Happy in a cool greenhouse Maidenhair ferns, Adiantums, have the reputation of being easy to kill as a houseplant. They just do not like hot dry conditions. Indeed they’re most satisfied in a Wardian case, or even a bottle. Still a cool greenhouse is good and set in dappled shade amongst other plants they usefully hide bare bottoms and ugly pots with their beautiful filigree foliage.
Although you can grow these from spores it’s far easier to buy one and divide the root ball into several. Pot in a free draining mix of sharp sand and leaf-mould and only ever use rainwater, preferably directly to the root ball not over the fronds. Given cool dappled shade then most varieties are not at all difficult. And there are so many to collect, most looking quite familiar, and a few markedly different.

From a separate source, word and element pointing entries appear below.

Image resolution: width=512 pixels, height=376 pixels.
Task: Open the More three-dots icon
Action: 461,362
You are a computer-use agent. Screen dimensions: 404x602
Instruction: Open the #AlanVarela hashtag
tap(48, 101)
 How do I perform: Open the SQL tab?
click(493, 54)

A. Capillus-veneris, Maidenhair or Venus-Hair is found world wide. It’s also known by the less pretty name of Dudder Grass. In the Isles of Arran off the Galway coast the locals would gather this to brew as a tea substitute. There are forty or fifty other species and even more cultivars from all over the world.

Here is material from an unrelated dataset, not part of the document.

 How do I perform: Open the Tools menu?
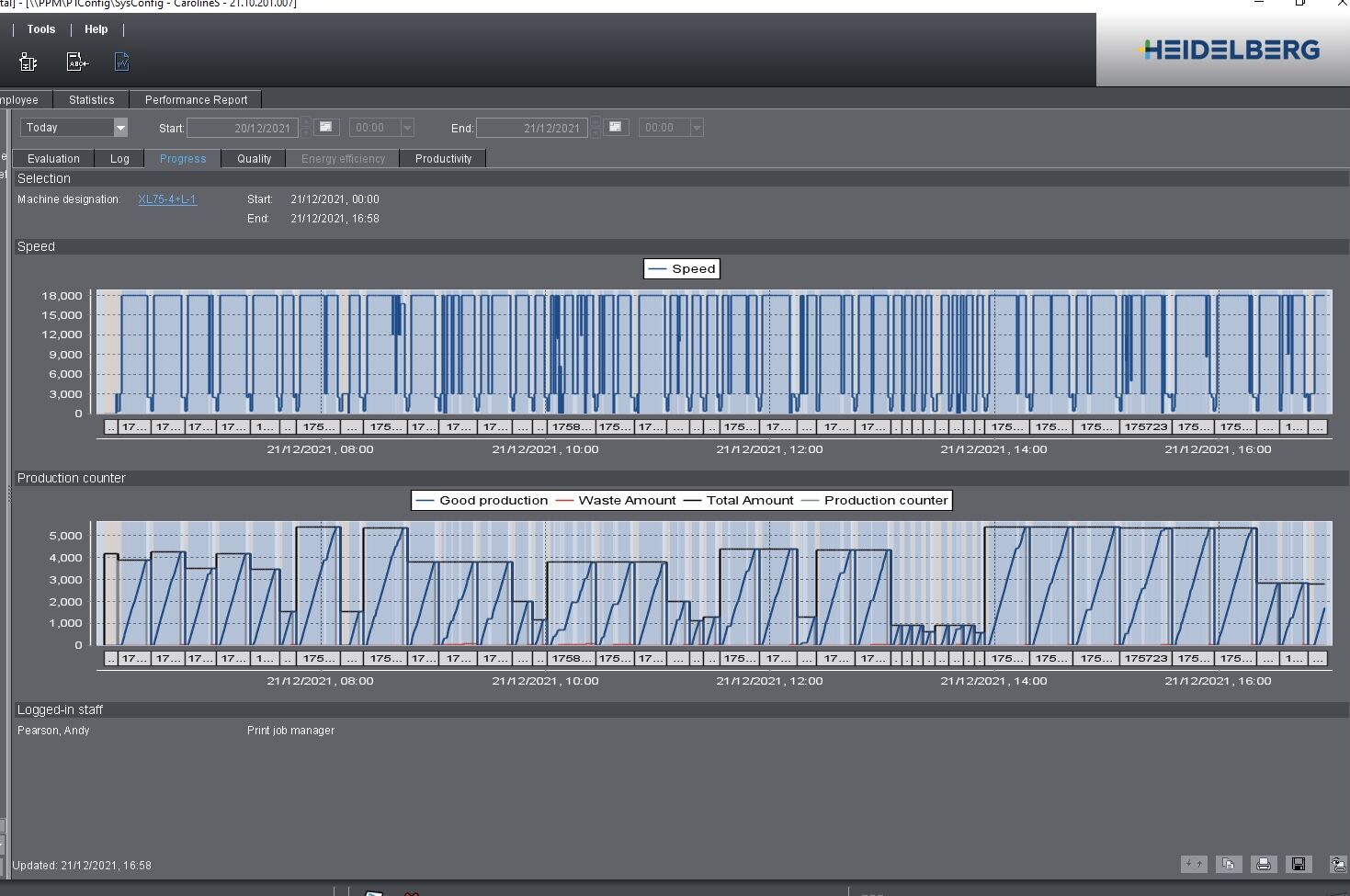point(41,29)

A. Caudatum, the Trailing Maidenhair or Walking fern, is found in Africa and the far East, it ‘walks’ by forming new plants wherever a frond tip touches soil. In a hanging basket it behaves like a Spider plant with mini-plants hanging all round. A. cuneatum, from Brazil, an old favourite is tolerant of poorer conditions. It’s given us many improved selections, such as Excelsum, Ideal, Matador and Maximum which are finely feathered, and especially good for cutting.
Kensington Gem is especially suited to the cool greenhouse making a dense head of finely divided fronds. A. decorum from South America has produced several hybrids including the US variety Pacific Maid with an almost parsley like frond. This was crossed with the vigorous A. cuneatum Fritz-Luthii from Switzerland to give the extremely elegant variety Ocean Spray. North America is also home to A. pedatum, the American Maidenhair which is hardy, resembles the Holly fern and can grow up to a couple of feet tall. A sub-variety of this A. pedatum aleuticum is found from Alaska and Quebec all the way down to California.

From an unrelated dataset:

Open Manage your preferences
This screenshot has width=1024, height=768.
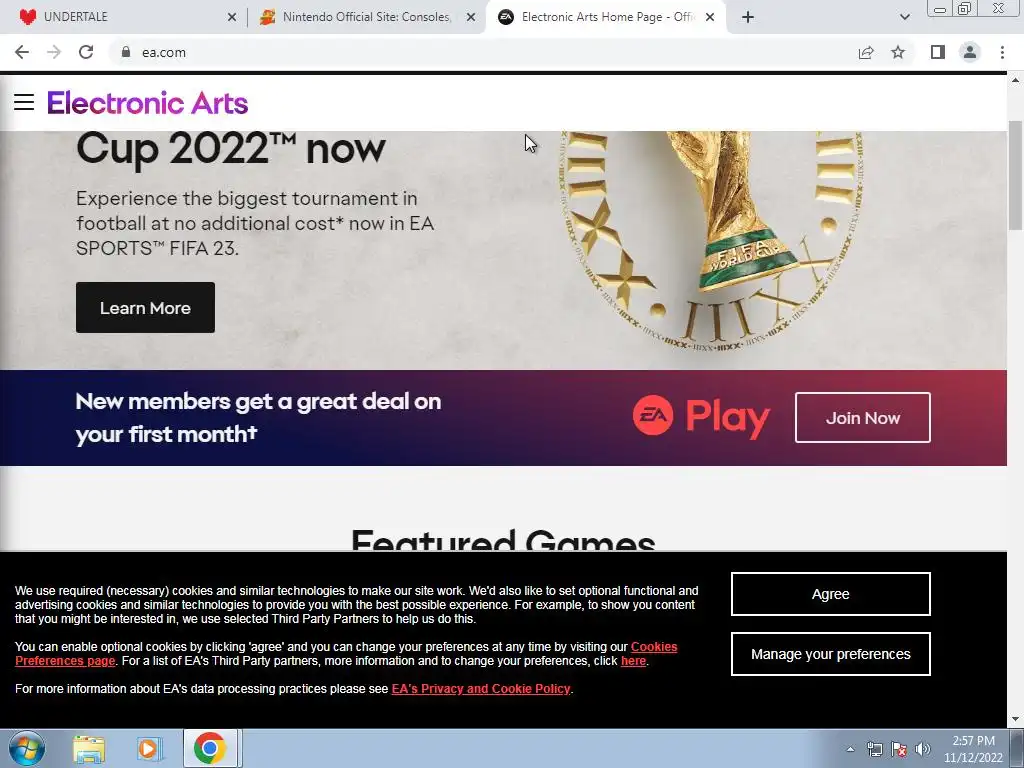pos(831,654)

A. macrophylum and A. peruvianum are holly or Mahonia like with almost prickly ended fronds. A. fulvum and A. hispidulum from Australia and New Zealand, have narrower thinly filled fronds. A. microphyllum from Afghanistan and northern India is near hardy, a sturdy grower and resembles the more common UK forms.
A. edgeworthii from the Himalyas and China is also near hardy and also has conventionally fern shaped fronds. Whereas A. reniforme from the Canary Islands is totally different with kidney shaped fronds. A. tenerum varieties are from the West Indies and central America and have given many choice cultivars including some with rosy shades. And A. polyphyllum from South America is the grandest of all, a gigantic noble maidenhair fern this reaches over four feet tall, with incredibly decorative fronds that start pink, become metallic and finish a light green, this is not easy but well worth finding for a warm greenhouse.